Сэн грустно улыбнулся, не открывая глаз и продолжая додумывать, как друг Ул слушает, глядя на луну, поднимает руку и рисует быстрыми штрихами указательного пальца узор, видимый лишь отчасти и лишь алому с особенным зрением: узор вдохновенного, искристого полета души… Следа в воздухе вроде и нет, но след в сознании яркий, он весь — тепло и тихая радость.

По мостовой прошаркали шаги: поодаль, без попытки таиться.

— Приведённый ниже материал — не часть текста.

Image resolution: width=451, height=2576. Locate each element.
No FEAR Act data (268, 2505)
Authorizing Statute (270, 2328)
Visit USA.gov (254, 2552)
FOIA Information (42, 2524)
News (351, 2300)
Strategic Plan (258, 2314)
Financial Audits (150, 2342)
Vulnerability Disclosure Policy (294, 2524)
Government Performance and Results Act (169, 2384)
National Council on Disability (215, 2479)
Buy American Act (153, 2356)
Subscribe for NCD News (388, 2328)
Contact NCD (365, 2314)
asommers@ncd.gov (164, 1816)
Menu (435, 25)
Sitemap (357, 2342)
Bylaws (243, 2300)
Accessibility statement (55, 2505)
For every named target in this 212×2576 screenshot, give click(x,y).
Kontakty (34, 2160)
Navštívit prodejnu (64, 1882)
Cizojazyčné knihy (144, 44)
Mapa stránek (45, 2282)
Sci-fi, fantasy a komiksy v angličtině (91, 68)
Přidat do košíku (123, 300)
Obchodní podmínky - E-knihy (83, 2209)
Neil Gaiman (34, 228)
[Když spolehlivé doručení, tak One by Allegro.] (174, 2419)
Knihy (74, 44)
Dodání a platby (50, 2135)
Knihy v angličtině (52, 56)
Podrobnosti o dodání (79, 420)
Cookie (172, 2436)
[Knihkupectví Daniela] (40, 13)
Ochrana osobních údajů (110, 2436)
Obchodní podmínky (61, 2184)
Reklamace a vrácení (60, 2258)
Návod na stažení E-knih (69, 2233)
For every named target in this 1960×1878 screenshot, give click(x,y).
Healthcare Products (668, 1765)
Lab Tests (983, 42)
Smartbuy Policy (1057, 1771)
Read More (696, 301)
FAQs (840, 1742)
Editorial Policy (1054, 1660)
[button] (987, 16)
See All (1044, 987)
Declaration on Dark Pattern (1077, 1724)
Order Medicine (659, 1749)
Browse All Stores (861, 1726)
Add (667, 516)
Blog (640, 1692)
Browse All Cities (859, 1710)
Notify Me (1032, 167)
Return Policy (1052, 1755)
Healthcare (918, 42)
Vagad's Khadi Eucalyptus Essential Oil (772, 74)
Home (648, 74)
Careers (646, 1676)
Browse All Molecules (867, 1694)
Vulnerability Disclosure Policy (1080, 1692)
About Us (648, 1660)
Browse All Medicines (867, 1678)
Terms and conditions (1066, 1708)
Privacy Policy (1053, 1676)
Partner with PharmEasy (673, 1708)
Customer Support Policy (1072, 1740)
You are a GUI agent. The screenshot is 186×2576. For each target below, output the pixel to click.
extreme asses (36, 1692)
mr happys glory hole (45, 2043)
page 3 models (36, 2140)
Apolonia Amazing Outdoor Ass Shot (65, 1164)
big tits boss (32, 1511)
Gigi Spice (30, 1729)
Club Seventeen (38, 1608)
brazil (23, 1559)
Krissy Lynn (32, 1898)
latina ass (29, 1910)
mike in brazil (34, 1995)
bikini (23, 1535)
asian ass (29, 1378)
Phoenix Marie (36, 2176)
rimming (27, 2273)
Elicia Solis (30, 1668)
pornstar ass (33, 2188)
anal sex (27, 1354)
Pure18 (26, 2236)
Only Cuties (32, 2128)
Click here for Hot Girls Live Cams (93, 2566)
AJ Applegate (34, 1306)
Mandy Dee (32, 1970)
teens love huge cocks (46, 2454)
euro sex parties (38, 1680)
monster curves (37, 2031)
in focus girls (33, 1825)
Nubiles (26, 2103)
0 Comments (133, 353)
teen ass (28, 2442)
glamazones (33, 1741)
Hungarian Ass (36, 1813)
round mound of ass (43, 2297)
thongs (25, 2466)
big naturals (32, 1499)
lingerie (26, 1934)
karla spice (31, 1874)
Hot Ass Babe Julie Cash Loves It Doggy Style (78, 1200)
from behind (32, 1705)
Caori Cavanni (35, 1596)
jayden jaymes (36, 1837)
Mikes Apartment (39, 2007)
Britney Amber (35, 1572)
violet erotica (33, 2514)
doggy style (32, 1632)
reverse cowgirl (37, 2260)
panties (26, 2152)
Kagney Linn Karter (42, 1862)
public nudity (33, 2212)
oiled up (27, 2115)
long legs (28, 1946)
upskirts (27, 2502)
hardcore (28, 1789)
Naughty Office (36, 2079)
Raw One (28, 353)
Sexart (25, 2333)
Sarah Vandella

Сэн тряхнул головой, досадуя на помеху мыслям. Пустое — бредет старик. Постукивает палка, поскрипывают неновые башмаки… В воровской слободе и прежде на улицах было, по мнению Сэна, не особенно опасно. Конечно, если не держать на виду плетенку с золотом и не знать великих тайн. Воры у себя дома без причины не шалят. У карманников главная работа в центре, близ рынка. У прочих и того далее, в богатых пригородах и величественных дворцах. Грабители предпочитают лесистые обочины дорог вне стен Эйнэ, и всё больше к западу, особенно после случая с Чиа… Кого только угораздило не узнать в лицо жену третьего канцлера? Да еще предложить ей, мирно отдыхающей у костерка, кус свежей оленины «и ночь веселья в подарок»? И это — при сыне! Дорн, помнится, улаживал историю и выглядел смущенным… В кои-то веки избитые разбойнички взвыли и посмели жаловаться! Тихо, испуганно: мол, за жизнь свою опасаемся. Не виноватые мы, а если Дикая в обиде, так пусть скажет, мы возместим. С перепугу покорчевали пеньки на два дня пешего пути от городских стен, понасажали молодых деревьев. Дорн рассказывал и хмурился — но на самом деле он гордился женой. Никак ведь не ожидал, что смена второго облика вервра повлияет на Чиа так сложно и сильно.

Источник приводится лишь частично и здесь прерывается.